Scherzi a parte, si tratta di un titolo, a mio avviso, assolutamente imperdibile. Soprattutto se ami il classico originale e ti senti disposto a sperimentare una prospettiva nuova e originale su una sequenza di avvenimenti che già conosci – o che credevi di conoscere.

Soprattutto se stravedi per i new adult, ma anche per lo struggente “Intervista col Vampiro” di Anne Rice.

Perché recensire “Lucy Undying” vuol dire parlare di un’epopea ipnotica e coinvolgente, che si dipana attraverso i secoli e aggiorna abilmente il mito del vampiro…


La trama

Il suo nome era scritto fra le pagine della storia di qualcun altro: Lucy Wensterna è stata una delle prime vittime di Dracula.
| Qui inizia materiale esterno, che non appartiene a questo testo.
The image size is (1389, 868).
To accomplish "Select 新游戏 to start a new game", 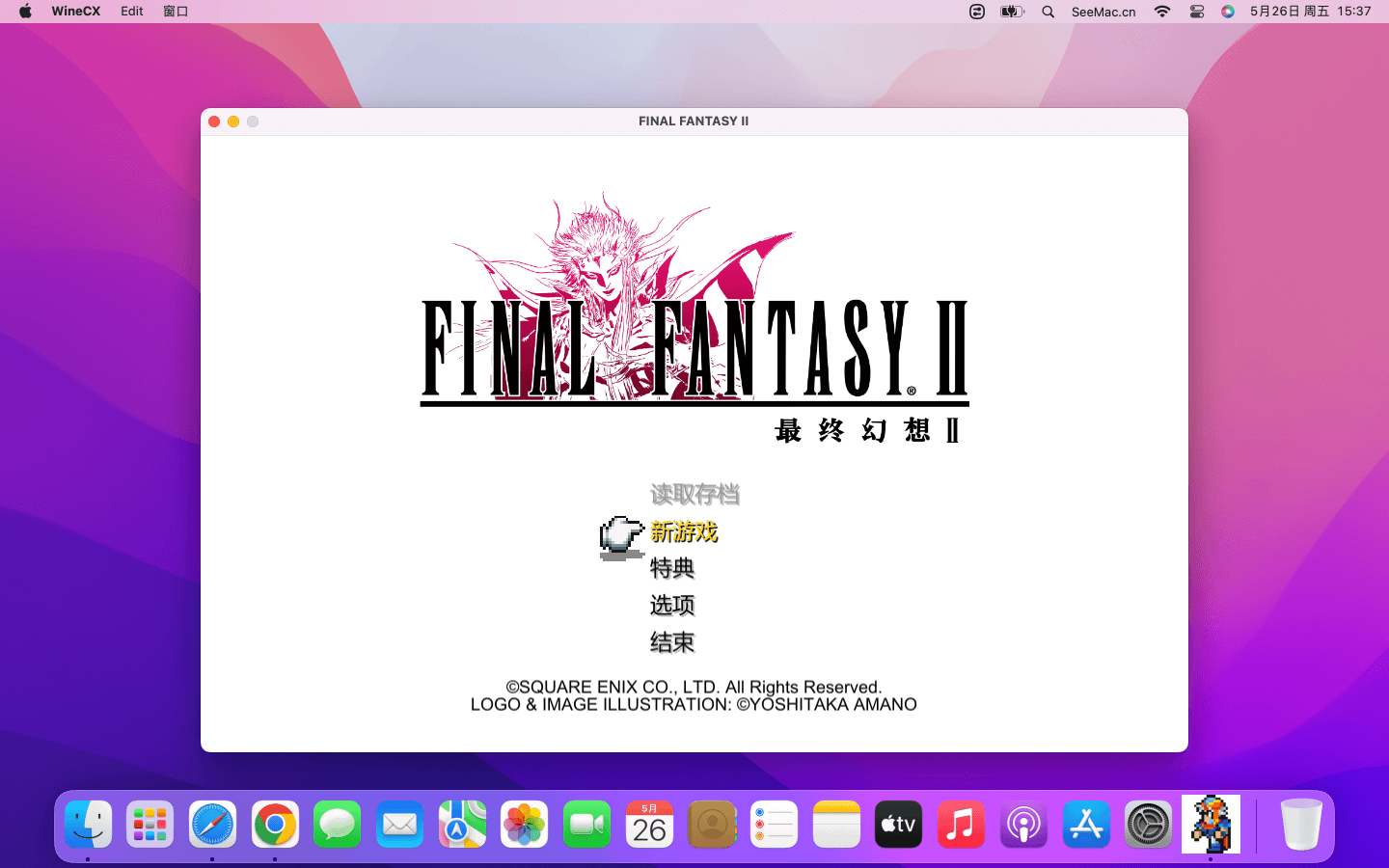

Eppure, la sua morte ha segnato soltanto l’inizio di un’odissea ancora da raccontare.

Infatti Lucy, risorta dalla tomba, diventa una vampira e trascorre gran parte della sua vita a inseguire il mostro che l’ha creata, nel tentativo di trovare risposte alle domande esistenziali che l’assillano malgrado la sua non-vita si sia rivelata ricca di avventure, tresche, complotti ed emozioni.

Il punto di svolta giunge a Londra, nel ventunesimo secolo, grazie all’incontro con una giovane donna di nome Iris. Anche Iris, infatti, sta disperatamente cercando di sfuggire alle ombre del suo passato. La sua famiglia ha costruito un impero economico basato su un sinistro segreto, e adesso i suoi membri farebbero qualsiasi cosa – letteralmente – pur di restare al potere.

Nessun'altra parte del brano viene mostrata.